A parabola has focus F and vertex V, where VF=10. Let AB be a chord of length 100 that passes through F. Determine the area of triangle VAB.

Question

A parabola has focus $F$ and vertex $V$, where $VF = 10$. Let $AB$ be a chord of length $100$ that passes through $F$. Determine the area of triangle $V\!AB$.

This is an olympiad question which I came across last week. I really don't have any idea where to start. I think the information provided in the question is not even enough to solve the problem.

I only know that for a parabola $y^2 = 4ax$, the length of the focal chord through $t$ is given by $a\left(t+\dfrac1t\right)^2$.

Can anyone check the problem if it's correct? If yes, then how may I proceed? Any hint would be enough.

Answer 1

https://en.wikipedia.org/wiki/Parabola

The polar equation of parabola is $$r=\frac p{1-\cos\varphi} \tag 1 \label 1$$ where

• $p$ – a semi-latus rectum, which is a focal length doubled, $p=2f$,
• $r$ is a distance measured form the focus point $F$,
• $\varphi$ is a direction measured at $F$ from the axis of symmetry ($\varphi = 0$ is a direction towards the opening of parabola).

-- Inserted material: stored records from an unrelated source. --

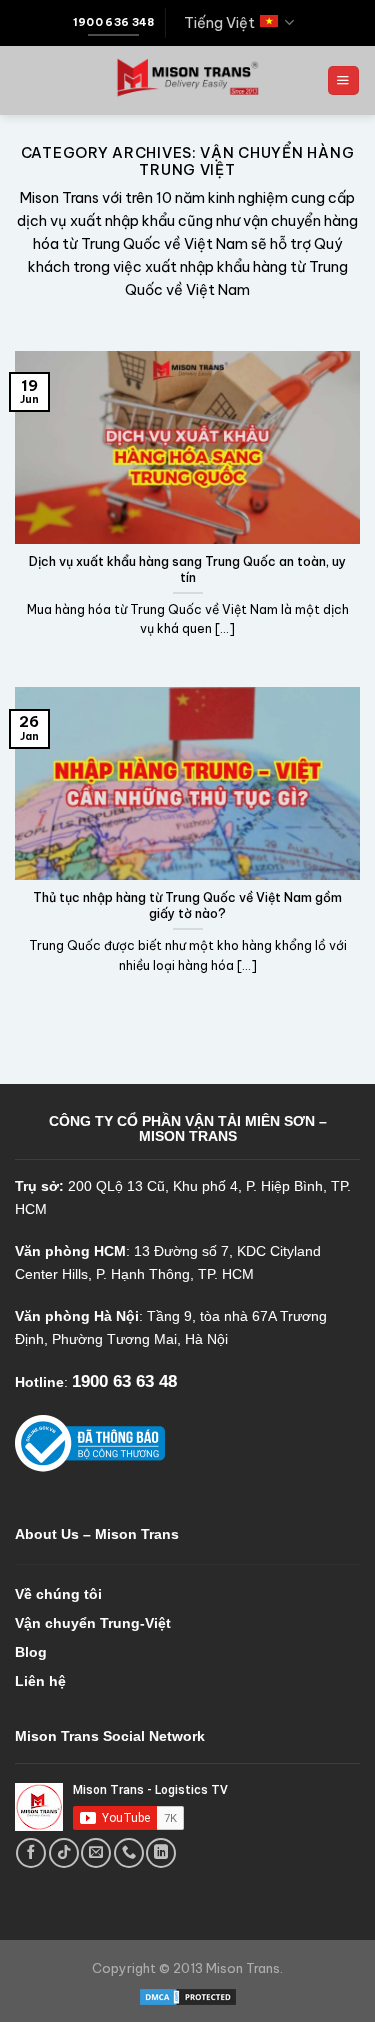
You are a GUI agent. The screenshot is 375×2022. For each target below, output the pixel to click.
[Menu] (343, 81)
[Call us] (129, 1853)
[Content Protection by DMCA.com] (188, 1996)
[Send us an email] (96, 1853)
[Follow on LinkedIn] (161, 1853)
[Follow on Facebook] (31, 1853)
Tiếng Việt (219, 23)
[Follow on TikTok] (64, 1853)
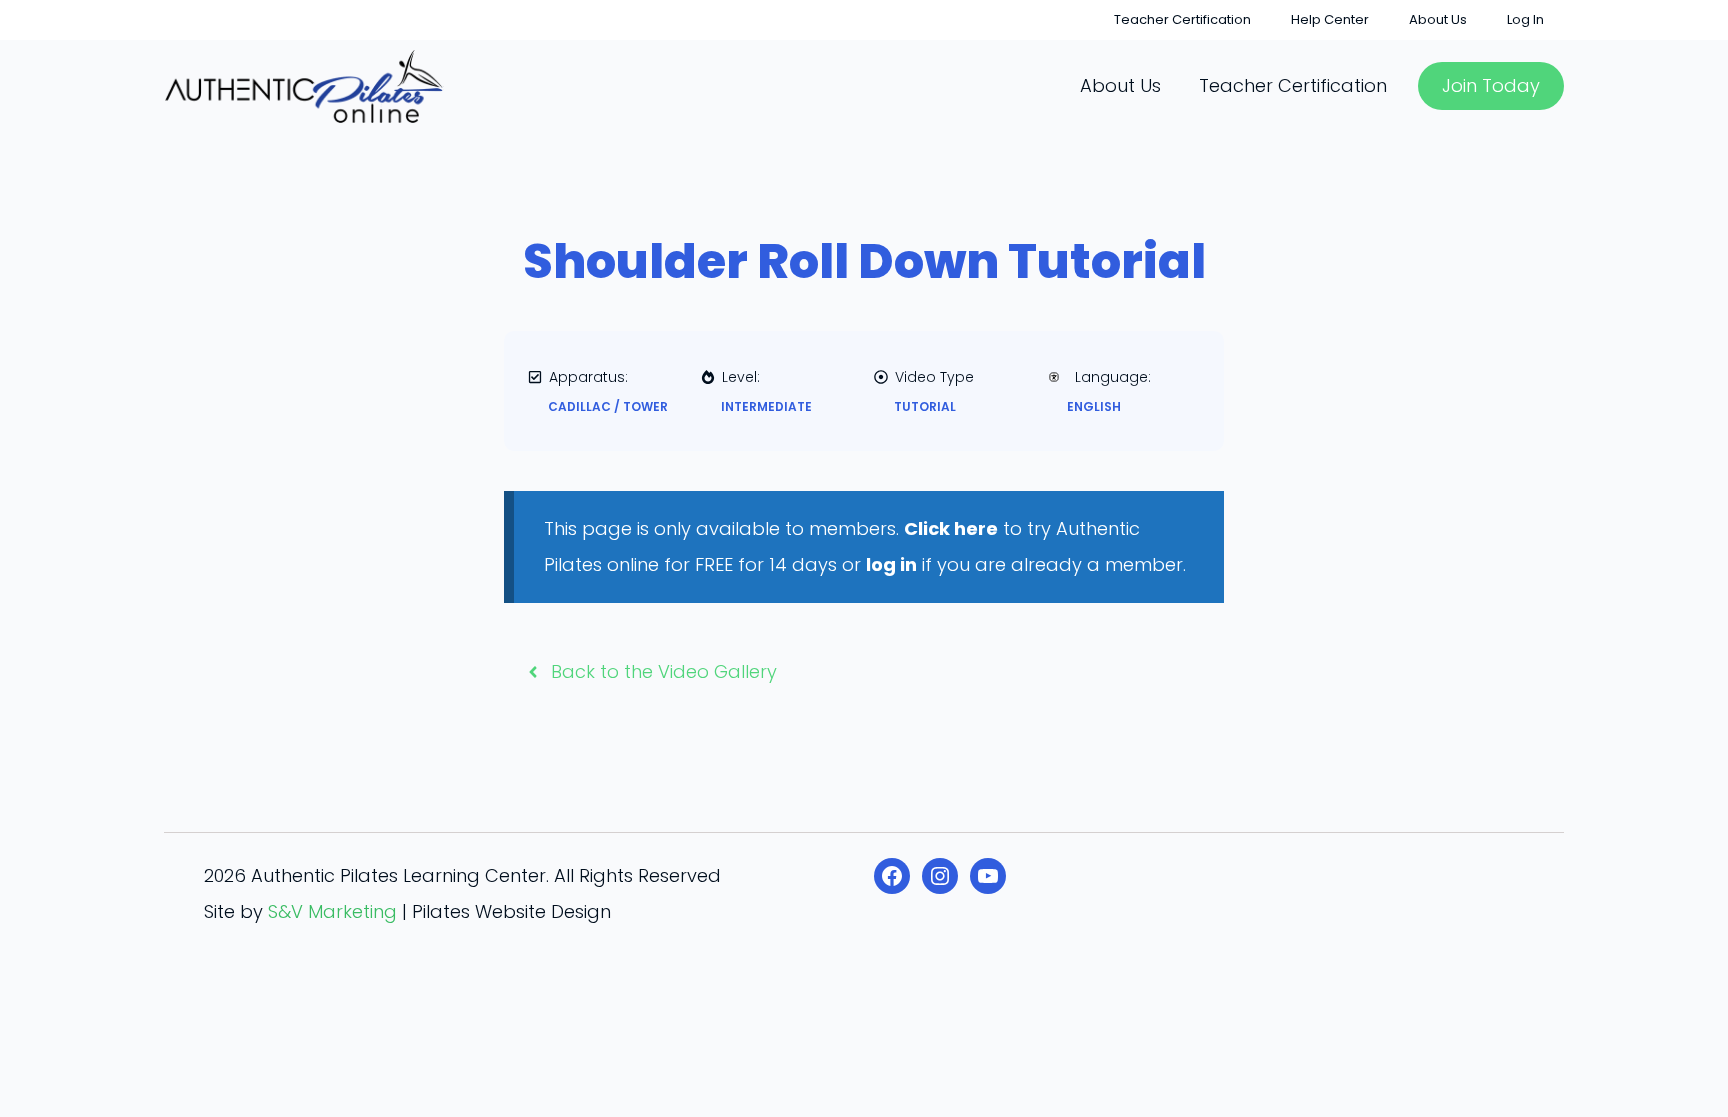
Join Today (1491, 85)
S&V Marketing (332, 911)
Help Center (1330, 19)
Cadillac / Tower (608, 406)
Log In (1525, 19)
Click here (951, 528)
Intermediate (766, 406)
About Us (1438, 19)
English (1094, 406)
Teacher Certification (1182, 19)
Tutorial (925, 406)
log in (891, 564)
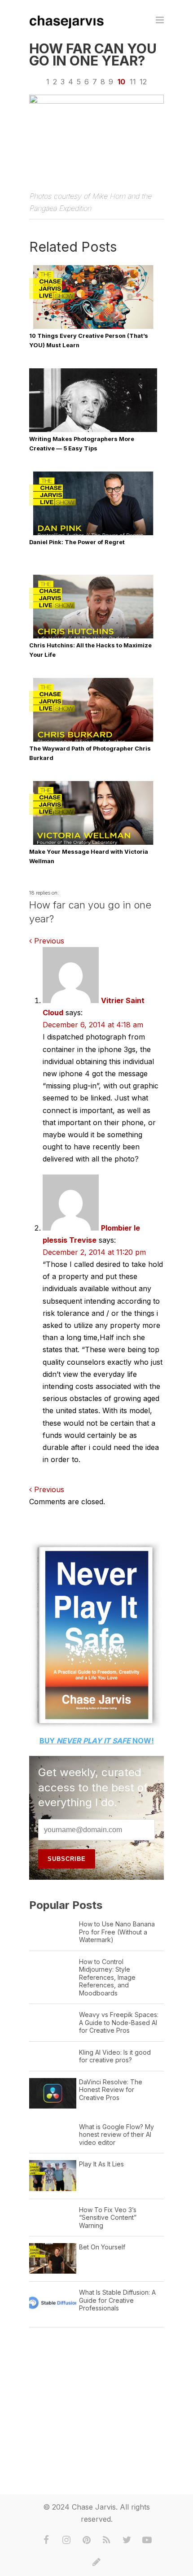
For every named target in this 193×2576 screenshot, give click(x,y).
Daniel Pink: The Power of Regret (77, 542)
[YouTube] (147, 2540)
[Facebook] (46, 2540)
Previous (48, 940)
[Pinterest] (87, 2540)
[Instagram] (66, 2540)
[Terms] (96, 2562)
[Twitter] (127, 2540)
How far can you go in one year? (93, 54)
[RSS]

The focal length in turn is the distance from the focus of a parabola to its vertex, and it is given as $f = VF = 10.$

The endpoints of a chord, which is rotated by $\varphi$ from the parabola's axis, are at the distances given by the parabola equation $\eqref 1$: $$\begin{cases} r_1 = FA = \frac p{1-\cos\varphi} \\ r_2 = FB = \frac p{1-\cos(\varphi+\pi)} = \frac p{1+\cos\varphi} \end{cases}$$ Now, the length of the chord AB, a base of our triangle $\triangle ABV$, is: $$AB = r_1+r_2 = \frac p{1-\cos\varphi} + \frac p{1+\cos\varphi} \\ = p\,\frac{(1+\cos\varphi)+(1-\cos\varphi)}{(1-\cos\varphi)(1+\cos\varphi)} \\ = \frac{2p}{1-\cos^2\varphi} = \frac{4f}{\sin^2\varphi} \tag 2 \label 2$$ On the other hand, the height of the triangle, i.e. the distance of the vertex V from the line AB, is: $$h = VF\,\sin\varphi = f\sin\varphi$$ From $\eqref 2$ we get: $$\sin\varphi = \sqrt{\sin^2\varphi} = \sqrt{\frac{4f}{AB}}$$ so the area of the triangle $$\frac 12 h\cdot AB = \frac 12 f\sin\varphi\cdot AB = \frac 12 f\cdot AB\cdot\sqrt{\frac{4f}{AB}} $$ $$\boxed{ P_{\triangle ABV} = f\cdot\sqrt{f\cdot AB}}$$ Given $f=10$ and $AB=100$ we get: $$ P_{\triangle ABV} = 100\sqrt{10}.$$

Answer 2

Consider the parabola

$ 4 p y = x^2 $

where $p = 10$

From $(0, p)$ draw a line segment making an angle $\theta$ with the horizontal direction. The parametric equation of the line is

$ q(t) = (0, p) + s (\cos \theta , \sin \theta ) $

Intersect this line with the parabola

$ 4 p (p + s \sin \theta ) = s^2 \cos^2 \theta $

The values of $s$ that are solutions to this quadratic equation are

$ s = \dfrac{1}{2 \cos^2 \theta } \left( 4 p \sin \theta \pm \sqrt{ 16 p^2 \sin^2 \theta + 16 p^2 \cos^2 \theta} \right) = \dfrac{1}{2 \cos^2 \theta } ( 4 p \sin \theta \pm 4 p)$

The difference between the two values of $s$ is the length of the line segment, and it is equal to

$ \Delta s = \dfrac{4 p}{\cos^2 \theta} $

Set this equal to $100$ and solve for $\cos^2 \theta$

$\cos^2 \theta = 0.4 $

Now you can find the two end points of the line segment $AB$, and then calculate the area of $\triangle ABC$.

Answer 3

Hints:

A and B are on a circle center O on midpoint of AB. You have to find the coordinates of O somehow.Let these coordinates be $x_o, y_o$, then solve following system of equations:

$\begin{cases}y^2=40 x\\ (x-x_o)^2+(y-y_o)^2=50^2\end{cases}$

From drawing we have:

$\begin {cases}(x_A, y_A)= (78,7, 56.1)\\(x_B, y_B)=(1.27, -7.1)\end {cases}$

Which gives the coordinats of O: $(x_o, y_o)=(40, 24.5)$.

Now you have coordinates of $V(0. 0)$, A and B. Find measure of $VA=b$ and $VB=a$ ; you have $AB=v=100$, use Herons formula and find the area of triangle VAB.

I think the coordinates of O must be given.